» TEXTE FOURNI
-------

KG : amour et déviances

Souterrains est une série de portraits de celles et ceux qui explorent le son, le triturent, côtoient les extrêmes, sans forcément chercher la lumière. Premier épisode : KG, chantre d’un grand n’importe quoi, bougrement bien branlé.

Rémy Bux, KG, Jesus Weint Blut. Photo Chrsitophe Urbain
Rémy Bux. Photo Chrsitophe Urbain

Nous n’avons pas choisi la facilité. Commencer par KG oder Rémy Bux équivaut à un démarrage en côte traversé par des virages en angle droit. L’homme, qui a un jour choisi de montrer son vrai visage et pour le coup, de manière frontale (sur l’album Passage secret sorti en 2014 sur le label Herzfeld, plus de 10 ans après un silence relatif) est complexe et déborde dans tous les sens, c’est d’ailleurs ce qui fait son charme. En témoigne la liste des groupes et projets qu’il a fondés, peut-être plus d’une cinquantaine, « parfois, ils ne duraient le temps que d’une chanson, c’est-à-dire une soirée. » On citera en vrac : Asile de Nuit, Chancre Mou, Séquence de cons, Boys in the Radiator – au sein duquel on retrouvait Renaud Sachet, fondateur du label Herzfeld –, Sun Plexus bien sûr, Einkaufen aussi, Flirt, Trio de traîtres, Crève – Sale Fils de Pute, Ich Bin. Ce dernier, pour le moins nébuleux, s’est employé à brouiller les pistes, « un groupe allemand qui chante en français, un groupe corse… », peu importe : « Un grand n’importe quoi. On a fait les débiles sans le faire sérieusement musicalement, sans y mettre de nous. » S’il renierait presque son existence (« On se fout complètement de ce projet, on a passé notre temps à le dénigrer. »), Ich Bin a en revanche très certainement participé à la construction du mythe Bux, à grands renforts d’un univers graphique léché et d’une pochette-poster au poil où Mulhouse est la Capitale de France, sinon du monde. Et puis, Mon chéri qui, à intervalles irréguliers, renaît de ses cendres bien foutraques (déguisements, tuyaux et liquides en tout genre), et bien sûr, KG, fondé aux alentours de 1993. Impossible de le suivre à la trace, Rémy Bux en a foutu partout.

-------

» EXTRAIT DES DONNÉES
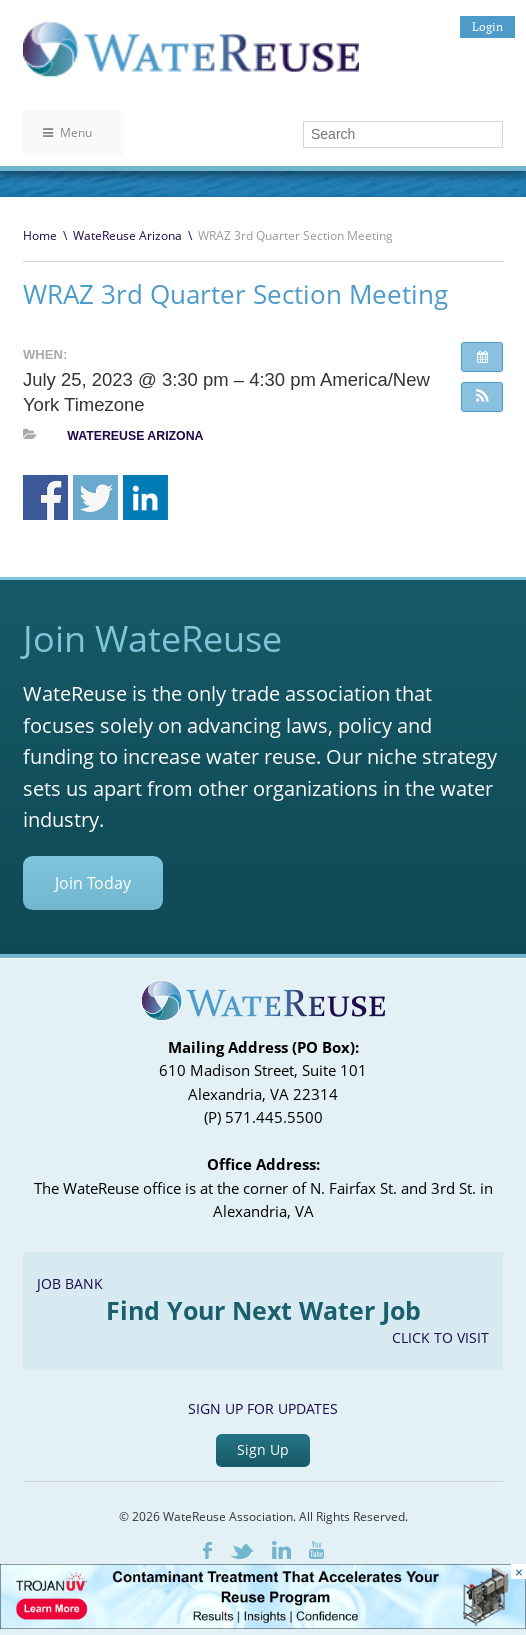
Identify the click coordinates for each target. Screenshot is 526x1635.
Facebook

-------

» EXERCICES
A - Résumez en deux phrases le portrait de Rémy Bux.
B - Poursuivez le portrait de Rémy Bux sur un paragraphe, en reprenant juste après sa dernière phrase.

» RÉPONSES
A - Ce portrait ouvre la série Souterrains, consacrée à celles et ceux qui explorent le son, avec Rémy Bux, alias KG, un homme complexe qui a montré son vrai visage sur l'album Passage secret, sorti en 2014 sur le label Herzfeld. Il a fondé peut-être plus d'une cinquantaine de groupes et projets, dont certains ne duraient qu'une soirée, parmi lesquels Sun Plexus, Ich Bin, Mon chéri et KG, fondé aux alentours de 1993.

B -
Acné et climax

Pour esquisser les contours du personnage, il faut remonter à la source, en l’occurrence au temps où, pré-ado, il s’est flanqué d’une guitare électrique. Ses parents, bien que tous les deux musiciens, écoutent Abba, Jean-Michel Jarre et « des trucs discoïdes. » Comme tout boutonneux qui se respecte (ou ne se respecte pas, pour ça, référez-vous à la psychologie de comptoir), Rémy Bux a cherché à se construire « contre » et c’est évidemment « dans les marges » qu’il s’est trouvé. Il cherchait « des choses un peu plus barrées, plus violentes, à sortir de l’empâtement pop des années 90 », il est tombé en amour pour les musiques « déviantes », découvertes dans son cercle d’amis : Métal Urbain, Cocteau Twins, The Jesus and Mary Chain, ou encore Einstürzende Neubauten, « un choc. » À l’époque, il fait tout par provocation, notamment porter un manteau orné d’un délicat “Kriegsgefangener” – prisonnier de guerre durant la Seconde Guerre mondiale pour KG, on ne se refait pas – et peaufine son goût pour les extrêmes. Il cherche les « musiques qui bousculent » et finit, peu à peu, par prêter une oreille plus avertie à tout ce qui lui tombe entre les mains. Il cherche « les bruits purs », les « guitares qui font saigner les oreilles », mais surtout, les ruptures qui vont venir mettre sens dessus dessous la construction d’un morceau. Il s’évertue à fouiller le détail, l’émotion qui pète, la surprise et cette attention-là, forcément utile à son métier d’ingénieur du son, fait toute la différence.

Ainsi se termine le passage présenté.